* TASK GOAL
Nothing in the entries should change; repeat them exactly.

* PROVIDED DATA
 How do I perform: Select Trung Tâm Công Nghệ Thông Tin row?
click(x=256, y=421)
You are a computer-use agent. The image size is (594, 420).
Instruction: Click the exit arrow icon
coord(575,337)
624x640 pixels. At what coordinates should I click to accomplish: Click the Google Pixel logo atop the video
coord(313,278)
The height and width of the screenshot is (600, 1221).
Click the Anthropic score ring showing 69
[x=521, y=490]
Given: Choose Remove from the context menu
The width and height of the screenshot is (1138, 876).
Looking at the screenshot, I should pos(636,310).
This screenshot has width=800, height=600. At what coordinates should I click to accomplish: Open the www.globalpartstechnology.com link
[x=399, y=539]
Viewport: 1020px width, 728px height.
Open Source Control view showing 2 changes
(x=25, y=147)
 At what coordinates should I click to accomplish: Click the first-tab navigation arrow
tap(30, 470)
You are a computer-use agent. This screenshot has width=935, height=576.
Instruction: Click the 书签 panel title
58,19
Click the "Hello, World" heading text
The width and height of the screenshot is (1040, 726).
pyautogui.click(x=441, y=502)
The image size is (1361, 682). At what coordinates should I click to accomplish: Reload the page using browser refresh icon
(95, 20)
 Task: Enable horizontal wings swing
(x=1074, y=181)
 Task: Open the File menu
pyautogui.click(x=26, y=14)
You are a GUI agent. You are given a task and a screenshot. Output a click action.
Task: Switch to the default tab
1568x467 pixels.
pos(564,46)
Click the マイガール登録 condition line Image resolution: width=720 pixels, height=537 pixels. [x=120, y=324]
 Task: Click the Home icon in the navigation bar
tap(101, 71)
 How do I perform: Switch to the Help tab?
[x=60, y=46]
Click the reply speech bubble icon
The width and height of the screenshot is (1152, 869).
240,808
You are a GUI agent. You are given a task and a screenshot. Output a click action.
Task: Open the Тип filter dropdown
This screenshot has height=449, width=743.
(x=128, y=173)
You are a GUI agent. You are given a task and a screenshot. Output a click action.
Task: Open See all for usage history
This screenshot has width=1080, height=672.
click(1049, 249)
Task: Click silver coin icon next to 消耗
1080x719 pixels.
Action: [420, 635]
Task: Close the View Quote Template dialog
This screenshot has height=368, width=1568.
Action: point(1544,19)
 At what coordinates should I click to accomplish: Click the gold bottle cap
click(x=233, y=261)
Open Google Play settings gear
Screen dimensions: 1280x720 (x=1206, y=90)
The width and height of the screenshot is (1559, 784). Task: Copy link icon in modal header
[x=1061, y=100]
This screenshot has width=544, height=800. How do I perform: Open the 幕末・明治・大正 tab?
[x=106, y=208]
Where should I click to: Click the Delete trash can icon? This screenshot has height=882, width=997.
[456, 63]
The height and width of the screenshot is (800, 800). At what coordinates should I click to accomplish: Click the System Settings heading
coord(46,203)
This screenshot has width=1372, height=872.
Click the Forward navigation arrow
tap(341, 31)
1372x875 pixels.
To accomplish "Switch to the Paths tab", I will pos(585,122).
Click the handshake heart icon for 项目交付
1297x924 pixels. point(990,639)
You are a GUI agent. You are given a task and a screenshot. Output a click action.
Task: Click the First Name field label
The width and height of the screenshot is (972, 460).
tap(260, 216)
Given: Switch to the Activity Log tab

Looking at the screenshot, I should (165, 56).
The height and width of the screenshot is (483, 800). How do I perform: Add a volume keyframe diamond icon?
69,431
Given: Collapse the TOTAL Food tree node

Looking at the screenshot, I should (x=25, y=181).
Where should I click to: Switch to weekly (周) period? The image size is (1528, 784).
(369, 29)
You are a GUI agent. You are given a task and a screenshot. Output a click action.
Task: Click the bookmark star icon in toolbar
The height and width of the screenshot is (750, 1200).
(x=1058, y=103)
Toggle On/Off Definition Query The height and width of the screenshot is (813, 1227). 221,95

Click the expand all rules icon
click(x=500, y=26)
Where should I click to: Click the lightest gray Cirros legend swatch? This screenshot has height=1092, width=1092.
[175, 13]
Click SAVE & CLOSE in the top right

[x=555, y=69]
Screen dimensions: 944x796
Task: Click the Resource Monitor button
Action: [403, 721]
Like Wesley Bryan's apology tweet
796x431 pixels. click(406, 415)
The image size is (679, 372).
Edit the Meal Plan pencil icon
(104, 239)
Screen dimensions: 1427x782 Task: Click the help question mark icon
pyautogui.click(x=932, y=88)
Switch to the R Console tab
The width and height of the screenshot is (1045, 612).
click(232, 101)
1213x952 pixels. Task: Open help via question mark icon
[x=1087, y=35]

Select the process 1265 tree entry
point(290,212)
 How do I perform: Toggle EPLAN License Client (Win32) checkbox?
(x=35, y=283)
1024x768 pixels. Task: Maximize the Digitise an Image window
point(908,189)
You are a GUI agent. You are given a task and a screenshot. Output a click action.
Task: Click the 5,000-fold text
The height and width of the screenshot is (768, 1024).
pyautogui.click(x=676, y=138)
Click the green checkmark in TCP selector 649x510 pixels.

* SOLUTION TO THE PROBLEM
 How do I perform: Select Trung Tâm Công Nghệ Thông Tin row?
click(x=256, y=421)
You are a computer-use agent. The image size is (594, 420).
Instruction: Click the exit arrow icon
coord(575,337)
624x640 pixels. At what coordinates should I click to accomplish: Click the Google Pixel logo atop the video
coord(313,278)
The height and width of the screenshot is (600, 1221).
Click the Anthropic score ring showing 69
[x=521, y=490]
Given: Choose Remove from the context menu
The width and height of the screenshot is (1138, 876).
Looking at the screenshot, I should pos(636,310).
This screenshot has width=800, height=600. At what coordinates should I click to accomplish: Open the www.globalpartstechnology.com link
[x=399, y=539]
Viewport: 1020px width, 728px height.
Open Source Control view showing 2 changes
(x=25, y=147)
 At what coordinates should I click to accomplish: Click the first-tab navigation arrow
tap(30, 470)
You are a computer-use agent. This screenshot has width=935, height=576.
Instruction: Click the 书签 panel title
58,19
Click the "Hello, World" heading text
The width and height of the screenshot is (1040, 726).
pyautogui.click(x=441, y=502)
The image size is (1361, 682). At what coordinates should I click to accomplish: Reload the page using browser refresh icon
(95, 20)
 Task: Enable horizontal wings swing
(x=1074, y=181)
 Task: Open the File menu
pyautogui.click(x=26, y=14)
You are a GUI agent. You are given a task and a screenshot. Output a click action.
Task: Switch to the default tab
1568x467 pixels.
pos(564,46)
Click the マイガール登録 condition line Image resolution: width=720 pixels, height=537 pixels. [x=120, y=324]
 Task: Click the Home icon in the navigation bar
tap(101, 71)
 How do I perform: Switch to the Help tab?
[x=60, y=46]
Click the reply speech bubble icon
The width and height of the screenshot is (1152, 869).
240,808
You are a GUI agent. You are given a task and a screenshot. Output a click action.
Task: Open the Тип filter dropdown
This screenshot has height=449, width=743.
(x=128, y=173)
You are a GUI agent. You are given a task and a screenshot. Output a click action.
Task: Open See all for usage history
This screenshot has width=1080, height=672.
click(1049, 249)
Task: Click silver coin icon next to 消耗
1080x719 pixels.
Action: [420, 635]
Task: Close the View Quote Template dialog
This screenshot has height=368, width=1568.
Action: point(1544,19)
 At what coordinates should I click to accomplish: Click the gold bottle cap
click(x=233, y=261)
Open Google Play settings gear
Screen dimensions: 1280x720 (x=1206, y=90)
The width and height of the screenshot is (1559, 784). Task: Copy link icon in modal header
[x=1061, y=100]
This screenshot has width=544, height=800. How do I perform: Open the 幕末・明治・大正 tab?
[x=106, y=208]
Where should I click to: Click the Delete trash can icon? This screenshot has height=882, width=997.
[456, 63]
The height and width of the screenshot is (800, 800). At what coordinates should I click to accomplish: Click the System Settings heading
coord(46,203)
This screenshot has width=1372, height=872.
Click the Forward navigation arrow
tap(341, 31)
1372x875 pixels.
To accomplish "Switch to the Paths tab", I will pos(585,122).
Click the handshake heart icon for 项目交付
1297x924 pixels. point(990,639)
You are a GUI agent. You are given a task and a screenshot. Output a click action.
Task: Click the First Name field label
The width and height of the screenshot is (972, 460).
tap(260, 216)
Given: Switch to the Activity Log tab

Looking at the screenshot, I should (165, 56).
The height and width of the screenshot is (483, 800). How do I perform: Add a volume keyframe diamond icon?
69,431
Given: Collapse the TOTAL Food tree node

Looking at the screenshot, I should (x=25, y=181).
Where should I click to: Switch to weekly (周) period? The image size is (1528, 784).
(369, 29)
You are a GUI agent. You are given a task and a screenshot. Output a click action.
Task: Click the bookmark star icon in toolbar
The height and width of the screenshot is (750, 1200).
(x=1058, y=103)
Toggle On/Off Definition Query The height and width of the screenshot is (813, 1227). 221,95

Click the expand all rules icon
click(x=500, y=26)
Where should I click to: Click the lightest gray Cirros legend swatch? This screenshot has height=1092, width=1092.
[175, 13]
Click SAVE & CLOSE in the top right

[x=555, y=69]
Screen dimensions: 944x796
Task: Click the Resource Monitor button
Action: [403, 721]
Like Wesley Bryan's apology tweet
796x431 pixels. click(406, 415)
The image size is (679, 372).
Edit the Meal Plan pencil icon
(104, 239)
Screen dimensions: 1427x782 Task: Click the help question mark icon
pyautogui.click(x=932, y=88)
Switch to the R Console tab
The width and height of the screenshot is (1045, 612).
click(232, 101)
1213x952 pixels. Task: Open help via question mark icon
[x=1087, y=35]

Select the process 1265 tree entry
point(290,212)
 How do I perform: Toggle EPLAN License Client (Win32) checkbox?
(x=35, y=283)
1024x768 pixels. Task: Maximize the Digitise an Image window
point(908,189)
You are a GUI agent. You are given a task and a screenshot. Output a click action.
Task: Click the 5,000-fold text
The height and width of the screenshot is (768, 1024).
pyautogui.click(x=676, y=138)
Click the green checkmark in TCP selector 649x510 pixels.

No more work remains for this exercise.